Among the oddities about the Jan. 25 letter is that it wasn’t clear which business community was speaking when it was released. There were no quotes from anybody in the news release, and there was no attempt to characterize what segments of the Minnesota business community were represented by the signatories.
Many people who read the letter probably scanned the list of signatories and noticed they mainly came from the state’s largest companies.
Among the 64 signatories, 56 of them are members of the Minnesota Business Partnership. What’s more surprising is that 17 of the 20 Partnership Executive Committee members signed the letter.
It’s puzzling as to why Zellers and Martha didn’t advance a more specific and stronger statement from Minnesota’s largest employers, who are better positioned than small companies to take a risk and speak on somewhat controversial public policy issues. Why didn’t the Partnership’s leadership weigh in on Operation Metro Surge well before the Chamber’s Jan. 25 letter?

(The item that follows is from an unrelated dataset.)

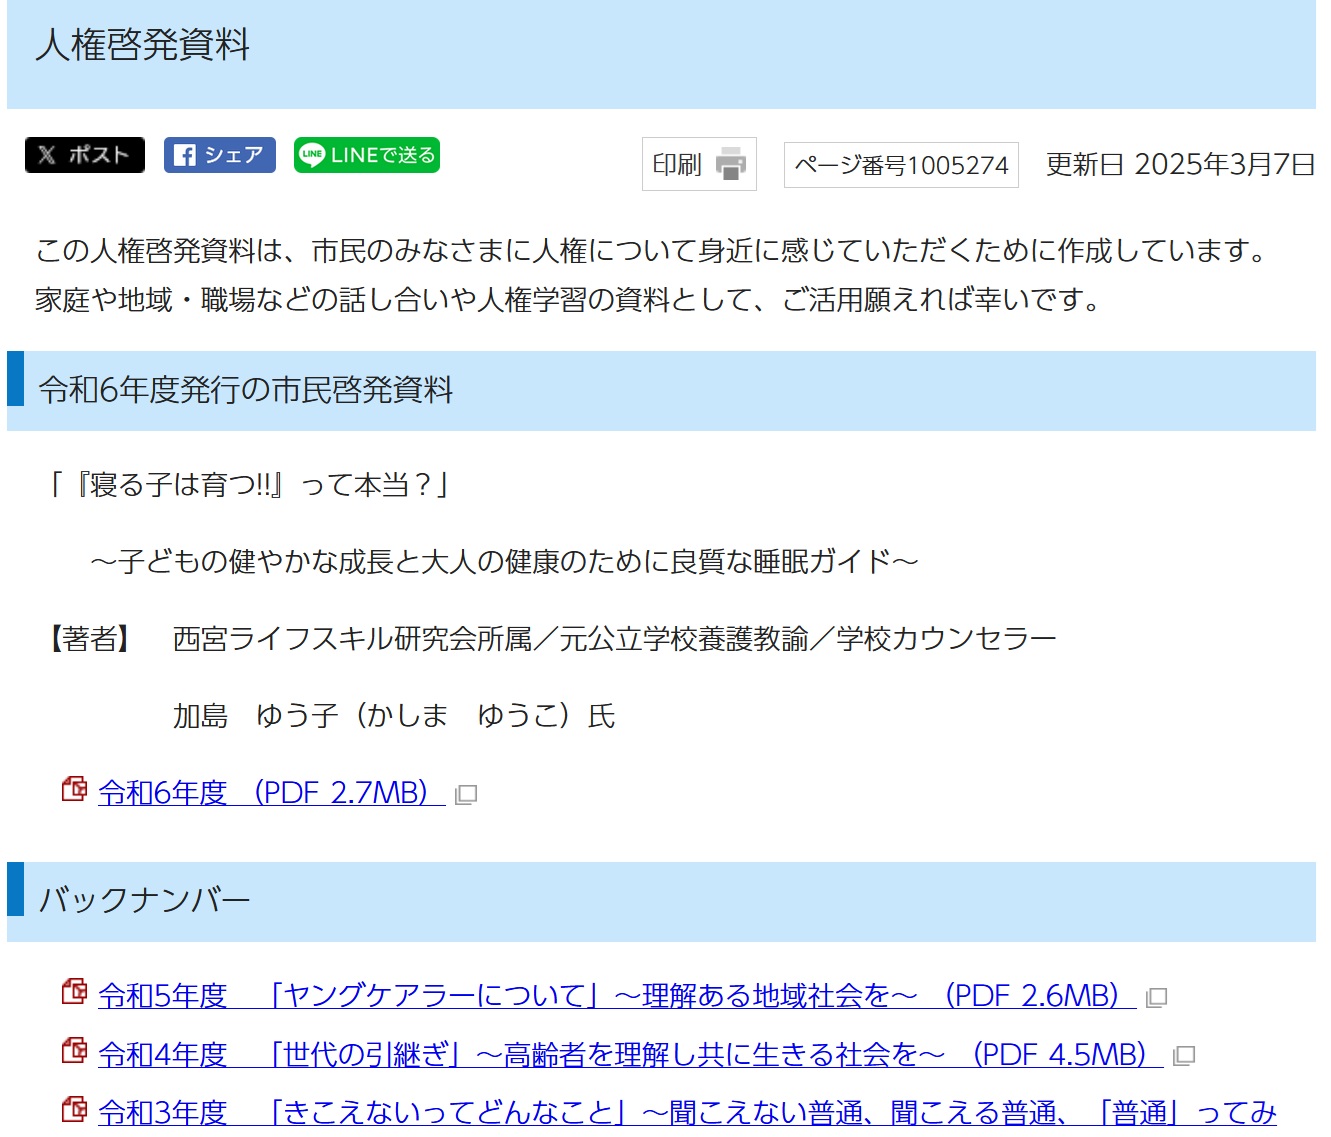Screen dimensions: 1331x1137
Task: Open 令和3年度 きこえないってどんなこと PDF link
Action: 686,1113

Brooke Lee, CEO of Anchor Paper, is the Chamber’s new board chair, and she signed the Jan. 25 letter. So did Ross Widmoyer, president and CEO of Faribault Mill, and the Chamber’s board chair-elect. But the 64 signatories didn’t represent a cross-section of the small and medium-size businesses that make up a large portion of the Chamber membership.

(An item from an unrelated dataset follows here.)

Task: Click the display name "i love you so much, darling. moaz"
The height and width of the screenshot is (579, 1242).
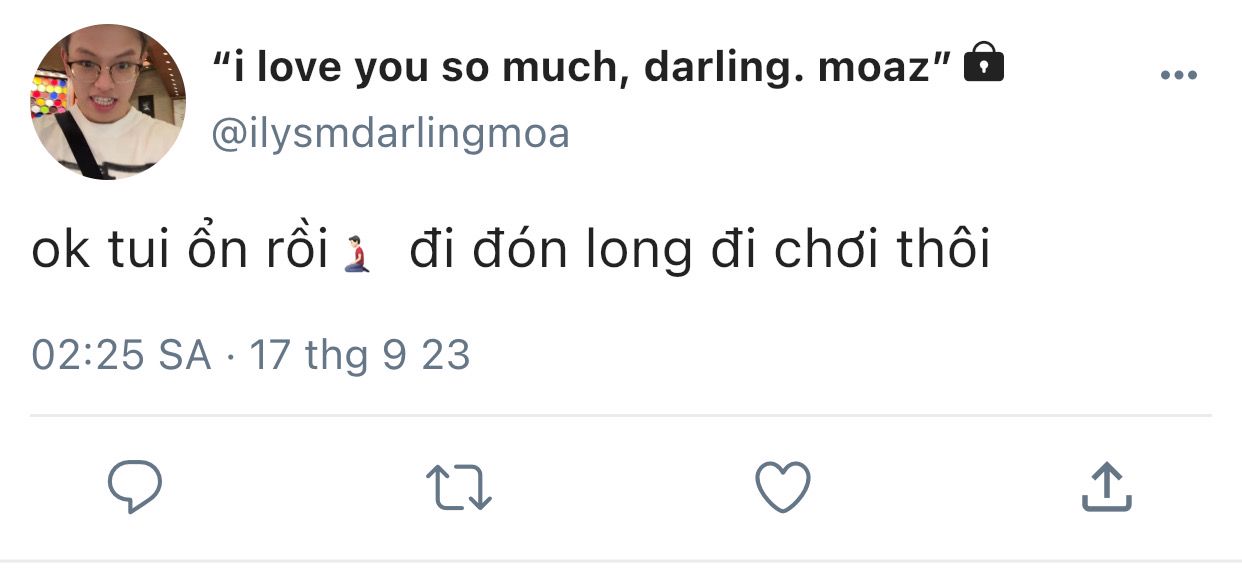Action: click(x=581, y=68)
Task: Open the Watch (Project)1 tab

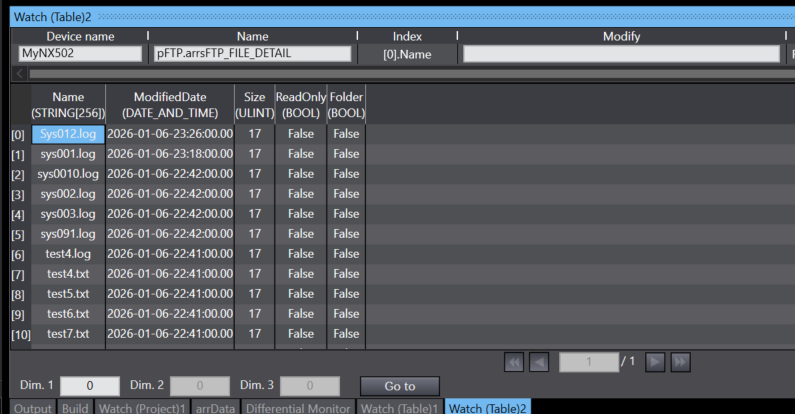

Doug Loon, veteran president and CEO of the Minnesota Chamber, can be credited with ensuring that some key Minnesota companies made some type of statement relating to the immigration enforcement action.
Loon also met with Vice President JD Vance on Jan. 22. Following that meeting, Loon’s statement was: “Our goal is clear: to help engage federal and Minnesota public officials [to] de-escalate the current situation and put our communities back on track.”
In recent years, Minnesota’s GDP has been growing more slowly than the national GDP. The chaos and safety concerns caused by Operation Metro Surge created a setback for the state’s economy.
To ensure a healthy recovery, Minnesotans need their business associations to advocate for reasonable policies that will spur growth.
Company CEOs are busy running their companies. But when profound challenges surface within the state, it’s important for big-company CEOs to lend their intelligence, reputational capital, and collective political clout to advocate for effective solutions through public communications.
Citizens need business leaders who aren’t afraid to take on public issues and challenges. Minnesotans need them to embrace their roles as community and statewide leaders, who are looking out for citizens, community institutions, and the private sector.
Of course, some candid conversations are best held outside the public view. But in times of crisis, there’s a need for clear, thoughtful, and specific public statements. On the immigration enforcement surge, the Minnesota Business Partnership missed the opportunity to be a strong, collective voice.